Quand on est capable à 23 ans de comploter avec des grands financiers pour prendre le contrôle de l’entreprise familiale au détriment de son père et de ses oncles, ça a quelque de génial. Mais dans l’histoire de Vincent Bolloré racontée par Fiorina Capozzi, à travers son livre intitulée « Vincent Bolloré, le nouveau roi des médias européens », un trait de caractère revient souvent, c’est la très grande ambition de l’homme d’affaires à la limite du manque de scrupules.
Vincent Bolloré qui aime évoquer son admiration pour la technique du boa s’enroulant autour de ses proies, les étouffant avant de porter le coup fatal, est réputé très implacable en affaires. Comme lorsqu’il prend le contrôle de la société de transport maritime Delmas-Vieljeux dans les années 80 avec l’appui des milieux bancaires.
« Il passe à l’attaque avec l’appui du Crédit Lyonnais. Il contacte l’un après l’autre les 90 actionnaires de la famille Delmas et Vieljeux susceptibles de vendre leurs actions, se proposant de les acheter. Il regroupe ainsi un bloc de titres consistant de la société maritime et à la fin il informe Tristan Delmas qu’il est désormais devenu un important actionnaire de son empire. Le cercle se referme : le vieil armateur se retrouve le dos au mur. Il ne lui reste plus qu’à vendre cher sa peau…. », peut-on lire dans des bonnes feuilles du livre de Fiorina Capozzi.
Habitué au soutien des milieux politiques et des renseignements
Quelques années après, la société maritime Delmas-Vieljeux est devenue un ogre qui règne sans partage sur les opérations portuaires de plusieurs pays en Afrique subsaharienne. La société maritime est devenue entre-temps, Bolloré Africa Logistics et le groupe compte un réseau de 250 filiales, 24 000 collaborateurs dans près de 55 pays.
Le recours au soutien des décideurs politiques compte pour beaucoup dans la stratégie africaine du groupe Bolloré. « Le patron breton a pour lui de bien connaitre l’Afrique, d’avoir ses entrées auprès de tout le personnel politique africain et d’avoir les réseaux qu’il convient. Et il ne manque pas de les ménager », explique le site d’information Médiapart. «Vincent Bolloré aime s’entourer de grands flics, parce que ces derniers avec les postes qu’ils occupent connaissent certainement du monde sur le continent africain », a commenté, pour sa part, le journaliste Nicolas Vescovacci, co-auteur du livre « Vincent Tout puissant » que le milliardaire breton a, dit-on, tenté vainement de censurer.

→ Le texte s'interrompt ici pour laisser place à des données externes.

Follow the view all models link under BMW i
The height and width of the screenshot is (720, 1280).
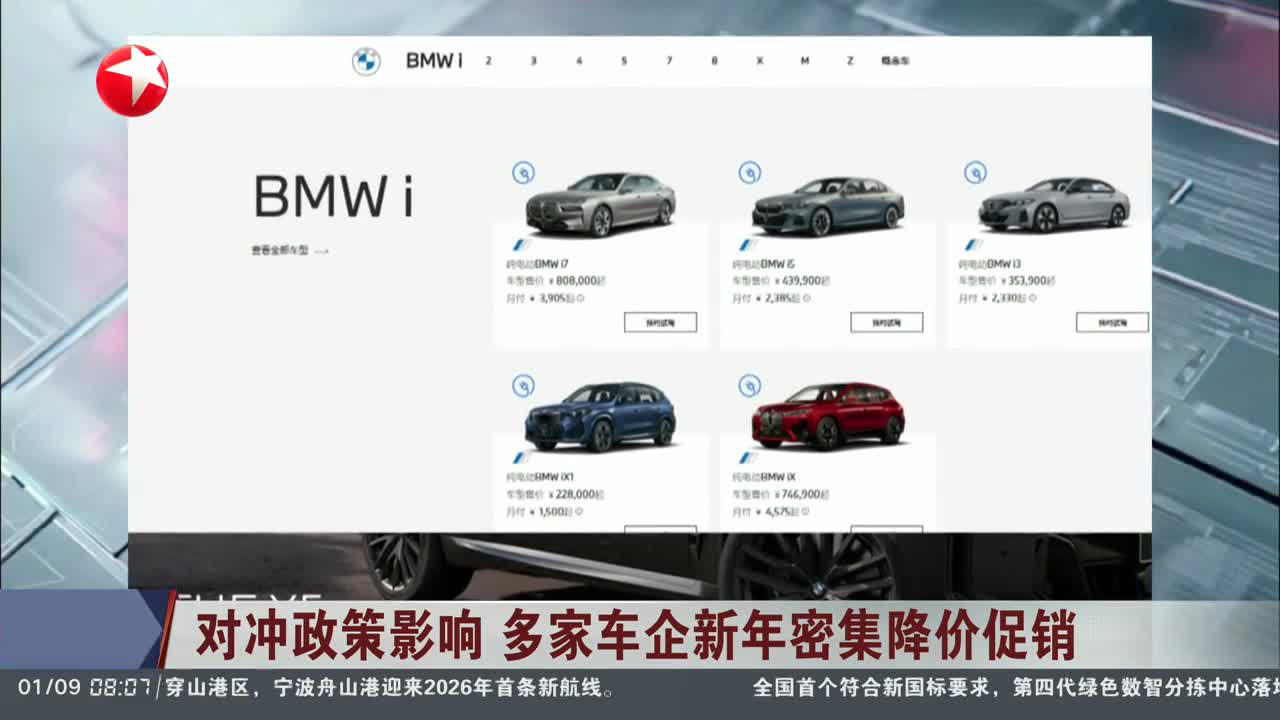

Preuve de la contribution des politiques des grands flics au succès du groupe en Afrique, le recrutement en 1999 de Michel Roussin, ancien directeur de cabinet du patron des renseignements français, ancien directeur de cabinet de Jacques Chirac et ministre de la coopération dans le gouvernement Balladur.
Une longue bataille juridique à l’issue incertaine
Les contrats avec les ports de Conakry et de Lomé, objet du placement en garde à vue à Nanterre, banlieue parisienne, de Vincent Bolloré et ses collaborateurs ont été des affaires plus retentissantes pour des raisons diverses. On peut entre autres raisons citer le manque de finesse des autorités guinéennes qui ont envoyé les forces de l’ordre fermer les bureaux de la société Nécotrans, déjà concessionnaire pour 25 ans, avant de réattribuer le contrat à Bolloré. Une telle manière de procéder a forcément attiré l’attention des enquêteurs français sur cette opération. Dans le cas du Togo, la combativité du concurrent lésé dans l’affaire a grandement contribué à braquer les projecteurs sur l’arrivée de Bolloré au port de Lomé.
Mais que peuvent bien espérer les populations togolaises et guinéennes de cette affaire ne serait-ce qu’en terme de moralisation de la vie publique ? Du scandale des enfants mineurs des plantations de palmiers de la SOCOPLAM et le déraillement de train de la CAMRAIL (79 morts et 500 blessés) au Cameroun, à la cession gré à gré du port d’Abidjan en 2005 etc, les sociétés du groupe Bolloré ont été souvent au cœurs des scandales, mais ont rarement été condamnées. Avec une fortune, classée parmi les plus grosses de France, Vincent Bolloré a de quoi retarder l’action judiciaire en cours. L’amélioration du climat des affaires dans les pays concernés n’est donc pas pour demain. Cette quête est d’autant plus difficile que les états concernés eux même, à l’image de la Guinée s’emploient déjà à dire que Vincent Bolloré est blanc comme neige.